Pungli Pemakaman COVID-19 di Bandung, Ridwan Kamil Minta Maaf

Keluarga jenazah pasien COVID-19 diminta membayar Rp4 juta oleh seorang petugas pemakaman di TPU Cikadut, Kota Bandung, Jawa Barat.

Pungli Pemakaman COVID-19 di Bandung, Ridwan Kamil Minta Maaf
Keluarga menangis saat menyaksikan pemakaman jenazah dengan protokol COVID-19 di TPU Cikadut, Bandung, Jawa Barat, Selasa (15/6/2021). ANTARA FOTO/Raisan Al Farisi/foc.

tirto.id - Seorang warga Kota Bandung, Jawa Barat mengaku mengalami pungutan liar (pungli) jutaan rupiah saat pemakaman jenazah keluarganya yang positif COVID-19 di TPU Cikadut. Gubernur Jawa Barat (Jabar) Ridwan Kamil langsung meminta maaf dan telah menindak petugas yang meminta pungli tersebut.

Yunita Tambunan kepada Tirto, Minggu (11/7/2021) bercerita ia sempat diminta membayar biaya pemakaman ayahnya yang meninggal positif COVID-19 sebesar Rp4 juta pada 6 Juli 2021 lalu. Biaya itu diminta oleh petugas pemakaman TPU Cikadut yang mengaku sebagai koordinator pemakaman.

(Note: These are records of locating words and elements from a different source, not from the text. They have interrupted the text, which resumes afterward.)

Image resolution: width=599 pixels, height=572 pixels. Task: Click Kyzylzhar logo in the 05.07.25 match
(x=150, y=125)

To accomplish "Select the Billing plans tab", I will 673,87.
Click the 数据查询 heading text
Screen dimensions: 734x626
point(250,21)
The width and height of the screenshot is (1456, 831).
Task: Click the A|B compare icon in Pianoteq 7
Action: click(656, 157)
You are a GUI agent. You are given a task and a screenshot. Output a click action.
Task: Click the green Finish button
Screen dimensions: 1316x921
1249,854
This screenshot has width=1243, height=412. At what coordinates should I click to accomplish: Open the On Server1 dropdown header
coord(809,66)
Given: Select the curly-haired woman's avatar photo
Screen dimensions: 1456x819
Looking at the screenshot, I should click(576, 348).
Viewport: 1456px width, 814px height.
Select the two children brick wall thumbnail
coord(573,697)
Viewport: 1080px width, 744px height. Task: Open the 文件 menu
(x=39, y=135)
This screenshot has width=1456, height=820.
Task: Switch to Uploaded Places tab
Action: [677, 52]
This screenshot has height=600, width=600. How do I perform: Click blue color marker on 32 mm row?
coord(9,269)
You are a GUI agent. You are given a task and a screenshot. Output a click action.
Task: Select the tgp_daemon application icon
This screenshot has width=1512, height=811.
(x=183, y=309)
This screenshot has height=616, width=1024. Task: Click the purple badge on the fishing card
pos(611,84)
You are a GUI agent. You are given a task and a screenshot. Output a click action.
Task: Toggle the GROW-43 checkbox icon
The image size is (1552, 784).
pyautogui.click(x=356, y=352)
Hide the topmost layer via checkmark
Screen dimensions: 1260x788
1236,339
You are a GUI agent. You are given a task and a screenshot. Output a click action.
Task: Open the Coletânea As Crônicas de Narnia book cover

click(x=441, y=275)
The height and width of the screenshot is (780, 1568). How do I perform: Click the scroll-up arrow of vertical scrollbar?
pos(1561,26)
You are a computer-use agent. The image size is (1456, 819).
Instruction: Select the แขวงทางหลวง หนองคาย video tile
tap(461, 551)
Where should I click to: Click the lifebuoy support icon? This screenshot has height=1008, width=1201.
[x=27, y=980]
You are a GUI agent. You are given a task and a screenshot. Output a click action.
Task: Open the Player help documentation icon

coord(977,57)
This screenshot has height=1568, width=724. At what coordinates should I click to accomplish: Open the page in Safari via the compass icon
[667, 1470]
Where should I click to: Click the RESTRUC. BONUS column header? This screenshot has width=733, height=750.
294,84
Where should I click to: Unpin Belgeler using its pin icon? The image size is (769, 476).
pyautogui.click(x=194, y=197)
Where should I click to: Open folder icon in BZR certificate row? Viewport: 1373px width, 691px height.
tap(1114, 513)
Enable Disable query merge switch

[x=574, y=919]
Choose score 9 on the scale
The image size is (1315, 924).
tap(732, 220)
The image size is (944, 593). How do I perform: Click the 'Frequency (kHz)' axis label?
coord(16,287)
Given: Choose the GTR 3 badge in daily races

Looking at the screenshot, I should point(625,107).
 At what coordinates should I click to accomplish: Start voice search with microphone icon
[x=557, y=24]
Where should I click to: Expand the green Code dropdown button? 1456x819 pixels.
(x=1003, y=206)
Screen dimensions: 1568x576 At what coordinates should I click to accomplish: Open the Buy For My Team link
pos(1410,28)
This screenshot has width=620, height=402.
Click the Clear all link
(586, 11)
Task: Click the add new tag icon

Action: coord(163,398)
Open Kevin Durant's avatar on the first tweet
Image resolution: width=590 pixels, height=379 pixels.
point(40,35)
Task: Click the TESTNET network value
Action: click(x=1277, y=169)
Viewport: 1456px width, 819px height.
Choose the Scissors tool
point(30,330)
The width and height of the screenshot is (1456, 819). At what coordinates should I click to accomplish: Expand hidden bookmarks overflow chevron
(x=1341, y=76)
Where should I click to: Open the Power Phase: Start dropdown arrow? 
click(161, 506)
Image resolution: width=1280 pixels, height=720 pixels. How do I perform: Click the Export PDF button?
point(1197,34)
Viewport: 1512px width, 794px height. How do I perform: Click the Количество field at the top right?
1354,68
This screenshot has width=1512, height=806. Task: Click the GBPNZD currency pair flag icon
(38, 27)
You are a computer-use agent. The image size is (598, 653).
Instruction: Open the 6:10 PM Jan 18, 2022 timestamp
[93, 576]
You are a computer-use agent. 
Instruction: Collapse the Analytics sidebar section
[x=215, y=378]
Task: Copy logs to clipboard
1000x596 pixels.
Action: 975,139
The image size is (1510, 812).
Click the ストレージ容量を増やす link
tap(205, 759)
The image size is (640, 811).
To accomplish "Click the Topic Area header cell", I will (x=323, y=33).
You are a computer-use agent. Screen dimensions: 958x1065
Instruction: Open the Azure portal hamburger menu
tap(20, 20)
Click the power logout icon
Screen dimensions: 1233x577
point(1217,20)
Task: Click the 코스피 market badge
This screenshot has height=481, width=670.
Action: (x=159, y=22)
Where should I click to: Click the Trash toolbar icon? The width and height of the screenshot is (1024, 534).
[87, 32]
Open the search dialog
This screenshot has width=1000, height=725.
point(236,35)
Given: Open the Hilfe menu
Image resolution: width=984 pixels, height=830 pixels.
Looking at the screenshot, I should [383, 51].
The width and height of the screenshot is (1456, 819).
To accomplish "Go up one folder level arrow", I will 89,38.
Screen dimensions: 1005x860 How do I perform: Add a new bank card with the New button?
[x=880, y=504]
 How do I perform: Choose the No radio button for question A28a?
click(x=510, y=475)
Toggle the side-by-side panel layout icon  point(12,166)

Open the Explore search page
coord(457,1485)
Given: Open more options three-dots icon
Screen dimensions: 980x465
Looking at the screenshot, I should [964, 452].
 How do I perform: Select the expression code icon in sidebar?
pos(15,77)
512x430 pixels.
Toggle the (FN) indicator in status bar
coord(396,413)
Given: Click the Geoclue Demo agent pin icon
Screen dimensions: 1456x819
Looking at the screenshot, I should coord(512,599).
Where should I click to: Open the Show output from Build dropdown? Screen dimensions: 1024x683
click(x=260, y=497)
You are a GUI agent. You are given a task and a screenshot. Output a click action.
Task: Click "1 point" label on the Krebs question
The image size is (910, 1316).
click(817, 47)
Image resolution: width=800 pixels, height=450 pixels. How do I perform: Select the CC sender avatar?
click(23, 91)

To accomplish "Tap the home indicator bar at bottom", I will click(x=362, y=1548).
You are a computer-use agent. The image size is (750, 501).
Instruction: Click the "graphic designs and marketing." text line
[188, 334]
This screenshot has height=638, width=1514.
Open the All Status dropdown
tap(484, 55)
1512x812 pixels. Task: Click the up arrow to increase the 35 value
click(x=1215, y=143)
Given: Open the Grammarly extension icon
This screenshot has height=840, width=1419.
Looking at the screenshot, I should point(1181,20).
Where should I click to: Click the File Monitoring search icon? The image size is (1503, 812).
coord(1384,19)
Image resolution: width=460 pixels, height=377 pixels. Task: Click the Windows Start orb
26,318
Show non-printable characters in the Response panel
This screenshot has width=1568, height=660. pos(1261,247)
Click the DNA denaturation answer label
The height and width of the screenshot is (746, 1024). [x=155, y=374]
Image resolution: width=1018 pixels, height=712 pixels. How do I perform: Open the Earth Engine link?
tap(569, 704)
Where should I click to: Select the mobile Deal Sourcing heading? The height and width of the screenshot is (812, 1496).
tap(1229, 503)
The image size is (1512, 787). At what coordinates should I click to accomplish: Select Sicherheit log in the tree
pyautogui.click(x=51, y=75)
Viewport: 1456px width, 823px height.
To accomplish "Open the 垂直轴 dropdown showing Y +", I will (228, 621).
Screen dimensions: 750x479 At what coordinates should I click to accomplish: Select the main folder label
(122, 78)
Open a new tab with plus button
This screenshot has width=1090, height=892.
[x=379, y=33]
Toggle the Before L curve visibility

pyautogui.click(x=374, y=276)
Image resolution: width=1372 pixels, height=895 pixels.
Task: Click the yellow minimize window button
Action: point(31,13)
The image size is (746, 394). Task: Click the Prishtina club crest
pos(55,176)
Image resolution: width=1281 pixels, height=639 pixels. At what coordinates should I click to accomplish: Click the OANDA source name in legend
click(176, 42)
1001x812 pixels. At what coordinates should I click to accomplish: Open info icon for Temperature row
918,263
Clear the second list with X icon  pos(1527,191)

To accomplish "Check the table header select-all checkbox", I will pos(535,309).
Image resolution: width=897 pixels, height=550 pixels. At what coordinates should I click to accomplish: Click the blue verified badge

"Dia minta uang Rp4 juta untuk biaya pemakaman papa. Dia bilang bahwa liang lahat sudah disiapkan," kata Yunita melalui sambungan telepon.

Ia sempat mempertanyakan biaya pemakaman tersebut. Lalu petugas tersebut mengatakan kepada Yunita bahwa pemakaman untuk nonmuslim tidak ditanggung oleh pemerintah. Karena situasi mendesak, Yunita dan keluarga akhirnya bersedia membayar. Namun ia meminta keringanan.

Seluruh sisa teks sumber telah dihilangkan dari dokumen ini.